Yang terpenting adalah makna dan bentuk kategori-kategori diatas:
Dan
bentuk kategori “raf’a” ini adalah “ism” (kata benda) yang menjadi
subjek dari sebuah fi’il (kata kerja). Kalimat kategori “raf’a” tidak
dapat digabungkan dengan kata إِنَّ , Inna yang penggunaanya dalam
sebuah awal kalimat membentuk kategori “nasb”, dimana “ism” (kata benda)
adalah objek dari sebuah fi’il (kata kerja).
dan disimpulkan secara sepihak (oleh kafir yg belum tentu kenal dengan huruf alif segede tiang listrik) bahwa :
1.
Surat Al Maidah ayat 69 adalah salah secara tata bahasa Arab karena
bentuk “raf’a”, وَالصَّابِئُونَ “was-shobi'una” , tapi mendapat kata
إِنَّ Inna, yang menjadi tanda bentuk kategori “nasb”. Sebuah kesalahan
yang sangat jelas terlihat.
2. Surat Al Baqara ayat 62
adalah salah secara tata bahasa Arab karena telah berbentuk kategori
“nasb”, وَالصَّابِئِينَ was-shoobi'iina , tetapi kata tersebut menjadi
subjek dari sebuah kata kerja, yaitu “beriman kepada Allah”, sedangkan
bentuk kategori “nasb” yang seharusnya adalah kata tersebut menjadi
objek dari sebuah kata kerja.
3. Surat Al Hajj ayat 17 adalah bentuk kategori “nasb” yang benar
Pertama-tama, mari kita mencerahkan nalar tentang apa itu raf'a, nasb, presuposisi إِنَّ , pola dan partikel terkait
و ، ـو huruf wau yang pemberiannya dalam sebuah kata menjadi tanda bentuk raf’a.
ي
، يـ ، ـيـ ، ـي huruf ya' yang dibubuhkan dalam sebuah kata menjadi
tanda bentuk nasb.sejauh yg saya tahu, aturan itu tidak pakem
dikarenakan beberapa kasus unik.QS Al-Maidah : 69 adalah contoh kasus.

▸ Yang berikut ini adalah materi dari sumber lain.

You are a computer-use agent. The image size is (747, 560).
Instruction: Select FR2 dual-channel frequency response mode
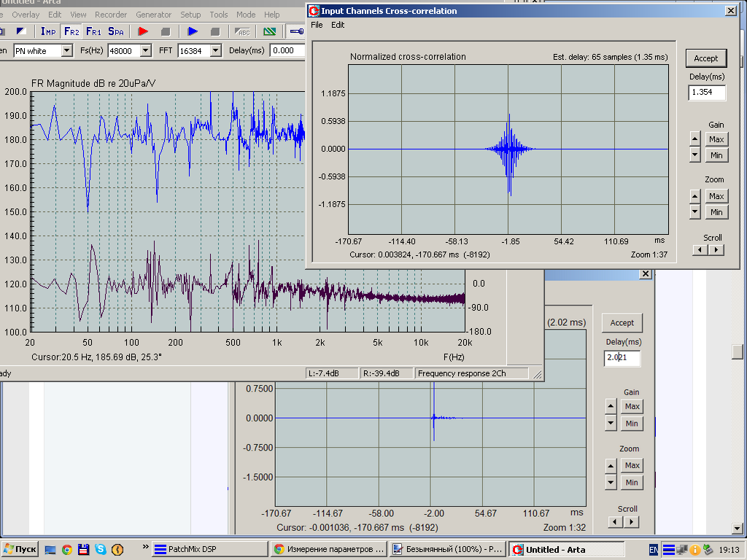[71, 31]
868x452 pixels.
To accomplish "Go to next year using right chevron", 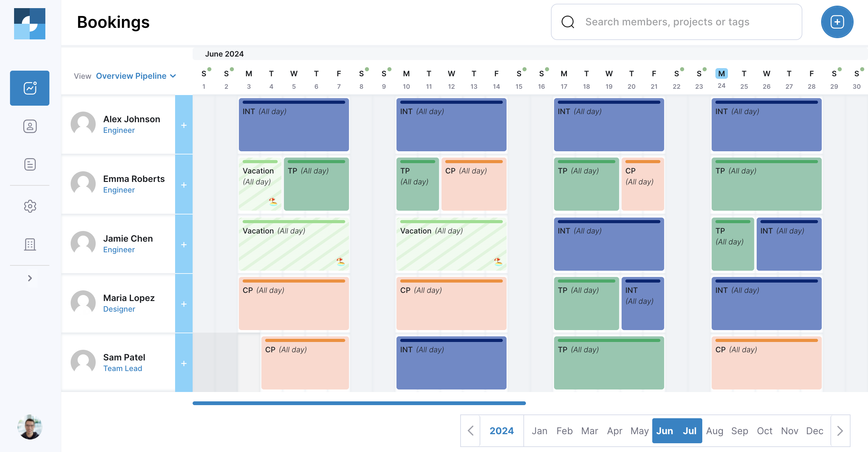I will [x=840, y=431].
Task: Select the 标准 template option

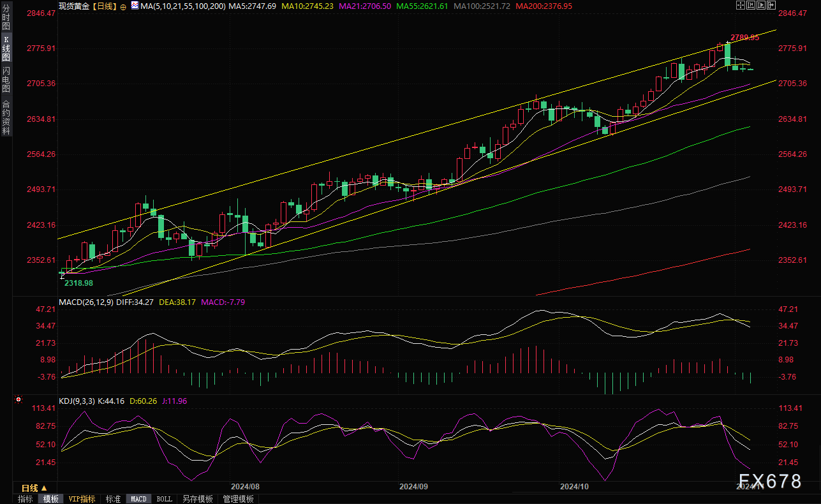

“Raf’a” adalah “isim” (kata benda) menjadi subjek dari sebuah fi’il (kata kerja).
“Nasb”, adalah “isim” (kata benda) menjadi objek dari sebuah fi’il (kata kerja).
Kata
إِنَّ , Inna (sesungguhnya), penggunaanya dalam sebuah awal kalimat
tidak selalu membentuk kategori “nasb”, dimana “ism” (kata benda) adalah
objek dari sebuah fi’il (kata kerja) karena dalam ayat-ayat berikut,
semua kata benda yg mengikuti "inna" merupakan "mubtada" atau "subyek":
Al
Kautsar 3: "Inna saani akahuwal abtar", "saani" bentuk jamak dari
"insan", artinya "orang2" atau "manusia2", jelas menjadi subyek ayat
ini.
Al Qadr 1: "Inna anzalna hufi lailatil qadr", subyeknya "na" dilekatkan langsung pada kata kerja menjadi "anzalna".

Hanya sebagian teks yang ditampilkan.